Candy Crush is a puzzle-based game that requires players to align candies, three-in-a-row. But behind the veneer of charm and juvenile ‘fun’, Candy Crush, like its forebear the slot machine, has a manipulative, psychological pull: the sweet sugar of addiction.
Traditional academia once viewed addiction as exclusively limited to drugs and alcohol. Yet most modern researchers agree that behavioural addictions also exist. Gaming Psychologist Mark Griffiths of Nottingham Trent University concludes that “all addictions [are] essentially about constant rewards and reinforcements”. Once we have a trigger, and an activity we enjoy, rewards and reinforcements help cement that behaviour into our day to day lives.
Candy Crush proffers ‘rewards’, which are given in the form of trophies, high scores, stars, and access to new content. Common to both are what Griffith terms “aural and visual rewards for a winning move”. Candy Crush in particular reinforces ‘correct behaviour’, playing the game, by initiating audio cues— “sweet” or “delicious”— whenever a particularly successful move is made.
Such positive reinforcement, along with the quick acquisition of new levels, makes you feel like you have accomplished a great deal in a very short space of time. The game’s “incremental reward structures”— which lauds 544 levels of fun— provides an especially prolonged experience; one that enhances the “achievement” felt when you reach the final level. The development company, Palm, creates new levels every fortnight, meaning that the game literally will never end.
Research shows that, much like drug and alcohol dependency, “rewards” in video games impact upon our epinephrine, dopamine and serotonin levels. In effect, some of our base chemical gratifications are met by video games. It is these hormonal changes that have tangible effects on our emotional well-being. It is these tangible effects on the brain that make games like Candy Crush so ‘rewarding’ and consequently addictive.
As soon as the player is trapped into this addictive pattern of reinforcement and reward, the game strikes. At some point, you’ll fail to complete a level, and the game will prompt the player with the option of spending “$0.99” to “finish off the remaining candies!” Conversely, choosing “end game” triggers negative music which suggests that you’ve subsequently made the ‘wrong choice’, and should have committed to paying instead. Bad consumer.

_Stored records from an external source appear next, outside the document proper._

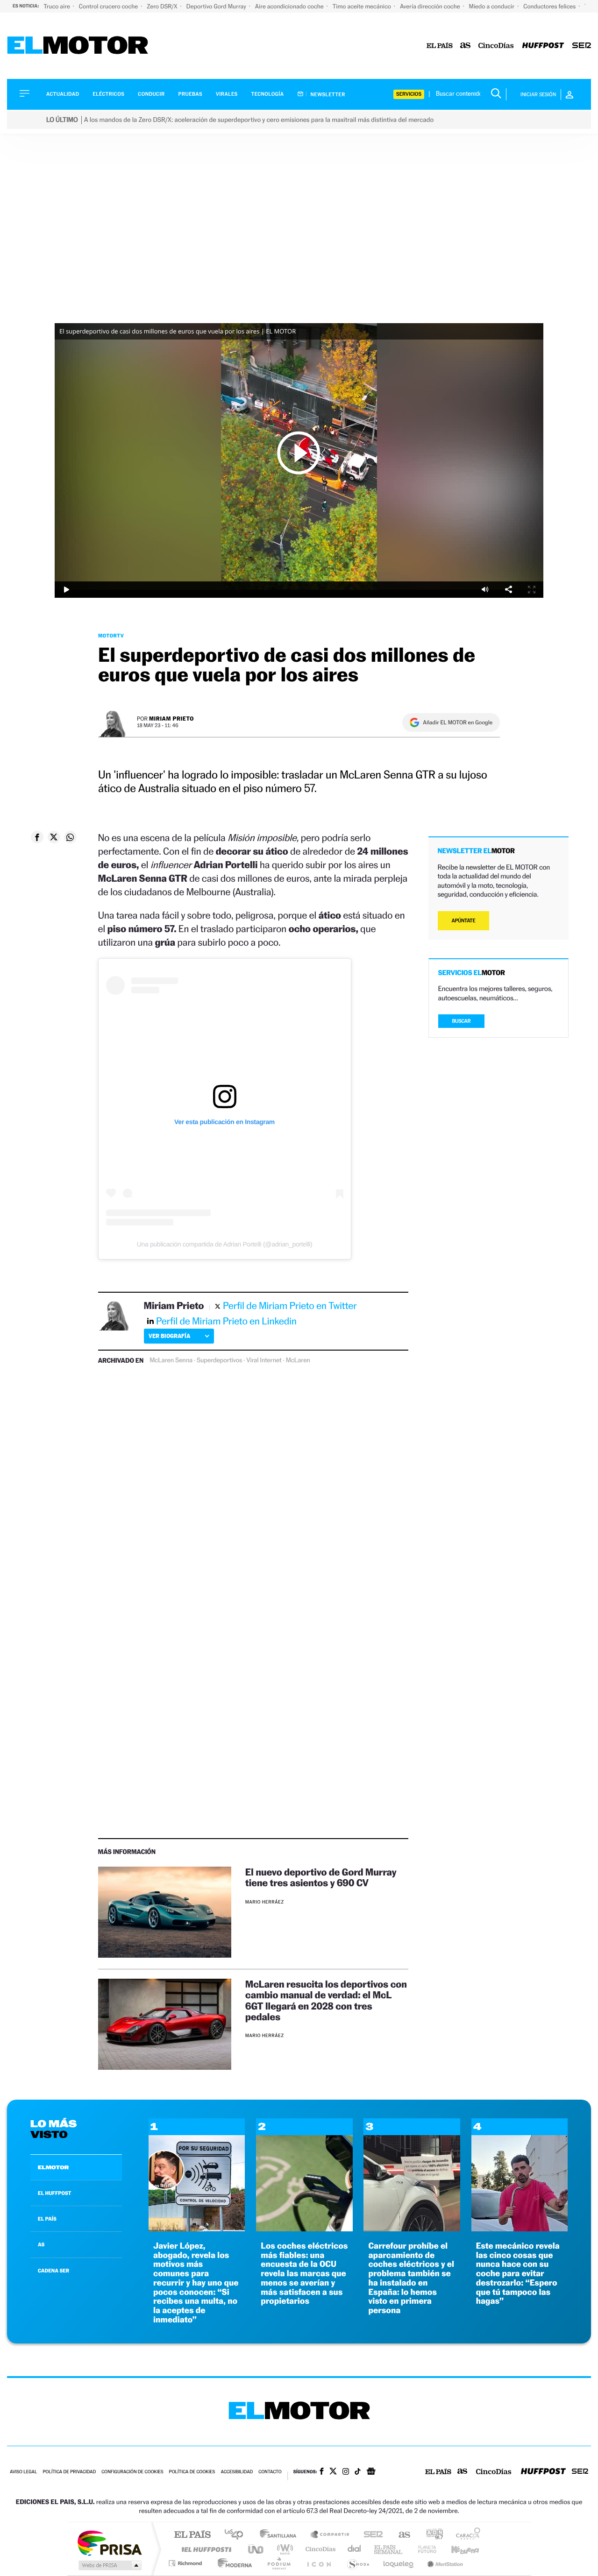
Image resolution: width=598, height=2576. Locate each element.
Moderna (232, 2563)
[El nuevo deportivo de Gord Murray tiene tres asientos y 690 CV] (164, 1912)
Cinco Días (319, 2549)
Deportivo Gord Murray (217, 6)
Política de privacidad (69, 2472)
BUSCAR (461, 1021)
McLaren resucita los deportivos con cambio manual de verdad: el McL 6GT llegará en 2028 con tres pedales (326, 2000)
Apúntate (464, 921)
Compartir (508, 589)
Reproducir (299, 452)
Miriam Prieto (171, 718)
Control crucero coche (109, 6)
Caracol (465, 2535)
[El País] (440, 46)
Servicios (408, 94)
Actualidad (62, 94)
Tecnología (267, 94)
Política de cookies (192, 2472)
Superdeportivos (219, 1360)
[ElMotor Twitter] (333, 2472)
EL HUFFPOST (54, 2193)
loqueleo (399, 2563)
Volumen (485, 589)
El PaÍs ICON (318, 2563)
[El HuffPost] (543, 46)
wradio (283, 2549)
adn (431, 2535)
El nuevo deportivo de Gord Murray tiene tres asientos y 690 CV (320, 1877)
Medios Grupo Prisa (109, 2565)
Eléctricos (108, 94)
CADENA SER (53, 2270)
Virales (226, 94)
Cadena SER (370, 2535)
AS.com (400, 2535)
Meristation (444, 2563)
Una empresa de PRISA (109, 2542)
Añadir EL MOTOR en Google (457, 722)
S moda (357, 2563)
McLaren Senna (171, 1360)
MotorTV (111, 635)
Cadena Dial (354, 2549)
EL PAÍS (47, 2218)
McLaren (298, 1360)
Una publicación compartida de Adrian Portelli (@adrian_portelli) (224, 1244)
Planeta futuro (423, 2549)
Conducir (151, 94)
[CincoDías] (496, 46)
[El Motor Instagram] (345, 2472)
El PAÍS (192, 2535)
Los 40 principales (237, 2535)
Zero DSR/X (162, 6)
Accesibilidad (237, 2472)
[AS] (465, 46)
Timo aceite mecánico (362, 6)
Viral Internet (264, 1360)
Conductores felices (550, 6)
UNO (256, 2549)
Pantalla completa (531, 589)
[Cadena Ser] (581, 46)
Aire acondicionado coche (290, 6)
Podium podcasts (278, 2563)
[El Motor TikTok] (358, 2472)
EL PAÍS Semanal (389, 2549)
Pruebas (190, 94)
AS (41, 2244)
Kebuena (457, 2549)
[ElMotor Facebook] (322, 2472)
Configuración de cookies (132, 2472)
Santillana (280, 2535)
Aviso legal (23, 2472)
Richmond (186, 2563)
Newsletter (327, 94)
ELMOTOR (53, 2167)
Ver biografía (169, 1335)
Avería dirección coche (431, 6)
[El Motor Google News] (371, 2472)
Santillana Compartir (330, 2535)
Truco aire (57, 6)
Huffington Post (205, 2549)
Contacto (269, 2472)
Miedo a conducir (492, 6)
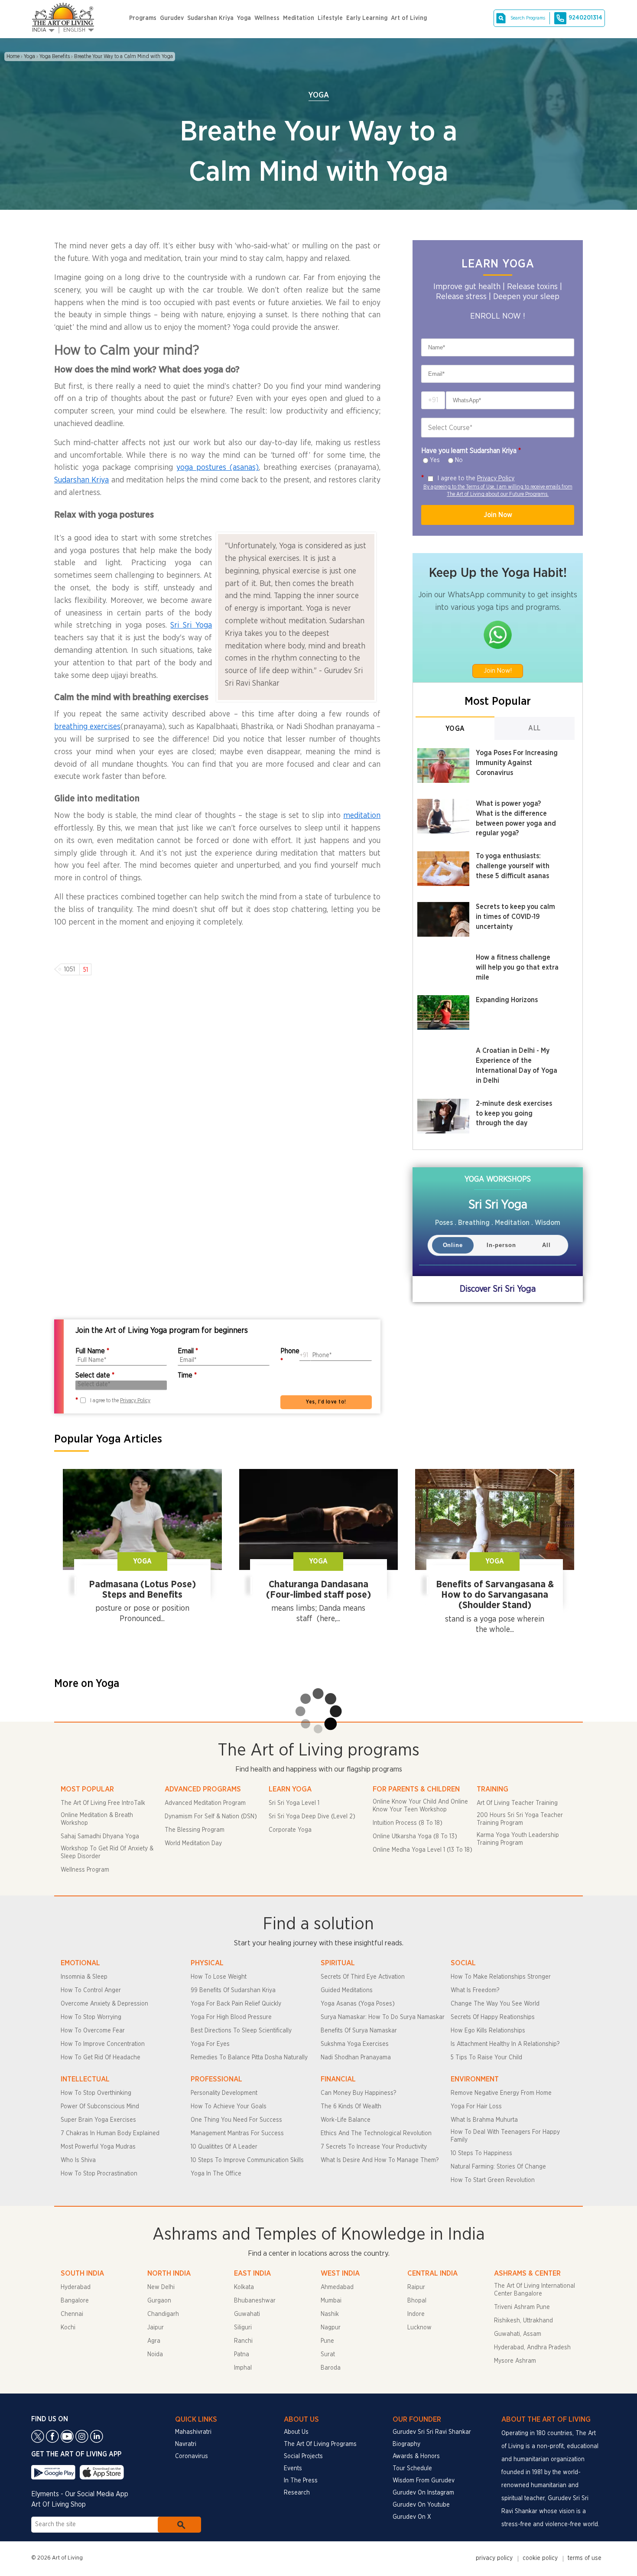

Though the game markets itself as ‘free to play’, many fall victim to its moneymaking tactics. The worst victims, known as ‘whales’ by the industry, make up for those who pay nothing at all by paying literally thousands of dollars just to get their fix. Candy Crush is currently valued at $8.5bn. Estimates indicate the game grosses one million dollars a day in revenue. While the approximate cost per user is only $3.84, the game’s one hundred million players are not necessary frequent users. Indeed, the majority of Candy Crush’s revenue comes from these ‘whales’, who fork out hundreds or even thousands of dollars a year.
The game’s developer Palm laments that the traditional video game “consumes a lot of mental bandwidth… you binge and eventually you stop playing.” Candy Crush represents the worst of video game stereotypes, providing mindless button-mashing instead of meaningful or provocative stimulation. Palm designed the game so that it can be played one-handed, while multitasking, and offline. Of course, most addict recovery programs have ‘time away’ as an essential feature to break the cycle of addiction. Frighteningly, Candy Crush can be played whenever a phone is nearby.
The final condemnation I can make of Candy Crush is that, like slot machines, it is mind-numbingly boring. Though, Palm knows squeezing money from an addict is like taking candy from a baby.